TASK PROMPT:
Please pull out every line of the data below that contains the word "label", matching case exactly.

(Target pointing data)
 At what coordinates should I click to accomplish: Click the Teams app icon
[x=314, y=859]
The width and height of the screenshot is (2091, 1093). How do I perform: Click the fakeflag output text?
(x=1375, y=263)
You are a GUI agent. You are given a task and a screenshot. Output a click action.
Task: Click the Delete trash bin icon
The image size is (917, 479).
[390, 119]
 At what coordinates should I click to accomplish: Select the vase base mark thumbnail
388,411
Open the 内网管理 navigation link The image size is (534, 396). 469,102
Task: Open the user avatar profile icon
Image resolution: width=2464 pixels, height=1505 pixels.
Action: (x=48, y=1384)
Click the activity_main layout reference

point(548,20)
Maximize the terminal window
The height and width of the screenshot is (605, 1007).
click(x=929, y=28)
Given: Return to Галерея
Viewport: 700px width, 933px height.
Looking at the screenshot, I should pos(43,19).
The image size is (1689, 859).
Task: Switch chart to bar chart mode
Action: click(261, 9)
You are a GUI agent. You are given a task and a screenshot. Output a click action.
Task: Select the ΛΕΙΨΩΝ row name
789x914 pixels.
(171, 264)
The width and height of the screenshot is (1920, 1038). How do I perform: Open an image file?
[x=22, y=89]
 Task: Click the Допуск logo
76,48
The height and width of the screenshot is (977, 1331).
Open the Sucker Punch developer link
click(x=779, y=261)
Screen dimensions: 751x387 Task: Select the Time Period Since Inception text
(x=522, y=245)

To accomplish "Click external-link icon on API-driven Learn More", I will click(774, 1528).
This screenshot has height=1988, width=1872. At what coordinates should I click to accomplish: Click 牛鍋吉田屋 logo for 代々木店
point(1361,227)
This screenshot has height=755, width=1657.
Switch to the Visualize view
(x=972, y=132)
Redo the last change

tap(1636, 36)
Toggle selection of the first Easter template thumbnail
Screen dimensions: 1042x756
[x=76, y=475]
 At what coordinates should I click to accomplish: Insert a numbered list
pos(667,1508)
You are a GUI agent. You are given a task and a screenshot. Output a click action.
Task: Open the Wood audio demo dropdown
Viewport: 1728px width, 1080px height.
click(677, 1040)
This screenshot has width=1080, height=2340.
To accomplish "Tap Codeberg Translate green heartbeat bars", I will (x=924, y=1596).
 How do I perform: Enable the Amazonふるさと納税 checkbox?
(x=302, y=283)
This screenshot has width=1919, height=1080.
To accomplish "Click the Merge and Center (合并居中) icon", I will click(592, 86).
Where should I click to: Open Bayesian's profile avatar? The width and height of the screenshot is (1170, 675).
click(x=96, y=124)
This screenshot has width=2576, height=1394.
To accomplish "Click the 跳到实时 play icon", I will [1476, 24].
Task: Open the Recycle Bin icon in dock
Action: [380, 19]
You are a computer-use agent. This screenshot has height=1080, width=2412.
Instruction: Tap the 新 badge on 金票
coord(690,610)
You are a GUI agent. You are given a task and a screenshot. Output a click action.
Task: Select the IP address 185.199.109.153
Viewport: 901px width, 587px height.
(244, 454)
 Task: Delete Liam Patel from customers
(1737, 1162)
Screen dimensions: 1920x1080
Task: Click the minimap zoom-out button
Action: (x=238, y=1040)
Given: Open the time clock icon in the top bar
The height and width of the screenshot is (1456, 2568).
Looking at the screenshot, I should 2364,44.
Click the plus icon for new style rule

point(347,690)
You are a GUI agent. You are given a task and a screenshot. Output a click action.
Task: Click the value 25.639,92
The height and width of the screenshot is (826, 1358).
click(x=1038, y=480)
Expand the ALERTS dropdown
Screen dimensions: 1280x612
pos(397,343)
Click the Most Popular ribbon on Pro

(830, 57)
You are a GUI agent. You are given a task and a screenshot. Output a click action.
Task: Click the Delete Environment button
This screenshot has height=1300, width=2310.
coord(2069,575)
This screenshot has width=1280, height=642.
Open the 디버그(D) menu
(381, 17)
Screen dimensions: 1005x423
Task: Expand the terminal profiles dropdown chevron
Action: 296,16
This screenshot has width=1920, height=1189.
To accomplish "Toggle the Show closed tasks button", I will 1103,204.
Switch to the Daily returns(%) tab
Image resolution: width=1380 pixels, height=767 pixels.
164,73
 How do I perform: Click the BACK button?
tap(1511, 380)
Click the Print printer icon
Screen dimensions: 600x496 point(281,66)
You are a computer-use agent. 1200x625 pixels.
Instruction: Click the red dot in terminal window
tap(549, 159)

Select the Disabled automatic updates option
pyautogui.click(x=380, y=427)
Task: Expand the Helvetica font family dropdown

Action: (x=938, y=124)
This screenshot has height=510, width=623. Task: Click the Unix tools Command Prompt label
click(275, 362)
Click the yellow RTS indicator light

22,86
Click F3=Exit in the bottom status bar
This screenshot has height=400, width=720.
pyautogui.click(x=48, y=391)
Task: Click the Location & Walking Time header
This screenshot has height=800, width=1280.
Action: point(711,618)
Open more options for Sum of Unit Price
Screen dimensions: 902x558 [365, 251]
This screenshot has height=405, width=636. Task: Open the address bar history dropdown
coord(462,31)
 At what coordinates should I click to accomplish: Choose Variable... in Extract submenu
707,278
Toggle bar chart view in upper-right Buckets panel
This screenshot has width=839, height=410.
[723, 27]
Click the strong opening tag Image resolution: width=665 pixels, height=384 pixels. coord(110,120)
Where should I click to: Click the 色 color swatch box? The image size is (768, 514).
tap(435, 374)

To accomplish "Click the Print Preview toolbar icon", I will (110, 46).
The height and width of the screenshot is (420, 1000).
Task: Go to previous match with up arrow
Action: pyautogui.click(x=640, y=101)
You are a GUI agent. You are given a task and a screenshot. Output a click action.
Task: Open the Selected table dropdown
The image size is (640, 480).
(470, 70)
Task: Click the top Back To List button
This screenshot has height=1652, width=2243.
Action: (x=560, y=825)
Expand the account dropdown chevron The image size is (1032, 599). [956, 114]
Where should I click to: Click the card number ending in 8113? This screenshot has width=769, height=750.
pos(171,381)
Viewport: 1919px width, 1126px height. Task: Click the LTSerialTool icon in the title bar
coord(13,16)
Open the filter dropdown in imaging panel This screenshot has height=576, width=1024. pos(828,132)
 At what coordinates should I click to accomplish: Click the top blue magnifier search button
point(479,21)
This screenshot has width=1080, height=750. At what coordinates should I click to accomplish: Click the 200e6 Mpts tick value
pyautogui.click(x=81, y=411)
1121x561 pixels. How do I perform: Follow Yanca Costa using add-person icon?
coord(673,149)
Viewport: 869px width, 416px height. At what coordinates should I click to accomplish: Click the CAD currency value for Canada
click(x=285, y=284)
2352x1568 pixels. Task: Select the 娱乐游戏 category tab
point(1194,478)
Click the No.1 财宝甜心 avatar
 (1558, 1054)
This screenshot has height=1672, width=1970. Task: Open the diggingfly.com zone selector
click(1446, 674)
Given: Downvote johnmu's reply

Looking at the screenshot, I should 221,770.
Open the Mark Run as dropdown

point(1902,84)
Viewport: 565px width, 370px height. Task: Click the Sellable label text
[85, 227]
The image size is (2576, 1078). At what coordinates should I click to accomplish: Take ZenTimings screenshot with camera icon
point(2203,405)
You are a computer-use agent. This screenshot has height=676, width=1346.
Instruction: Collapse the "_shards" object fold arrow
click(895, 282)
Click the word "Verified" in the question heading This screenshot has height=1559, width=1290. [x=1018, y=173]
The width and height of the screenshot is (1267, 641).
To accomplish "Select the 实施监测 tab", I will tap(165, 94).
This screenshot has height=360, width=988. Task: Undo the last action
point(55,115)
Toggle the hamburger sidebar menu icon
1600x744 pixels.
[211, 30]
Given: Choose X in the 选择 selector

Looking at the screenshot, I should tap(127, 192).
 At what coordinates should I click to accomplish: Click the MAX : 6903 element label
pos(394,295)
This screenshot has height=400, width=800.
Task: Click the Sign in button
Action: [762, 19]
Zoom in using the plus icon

CORRECT RESULT:
This screenshot has height=510, width=623. Task: Click the Unix tools Command Prompt label
Viewport: 565px width, 370px height. Task: Click the Sellable label text
 At what coordinates should I click to accomplish: Click the MAX : 6903 element label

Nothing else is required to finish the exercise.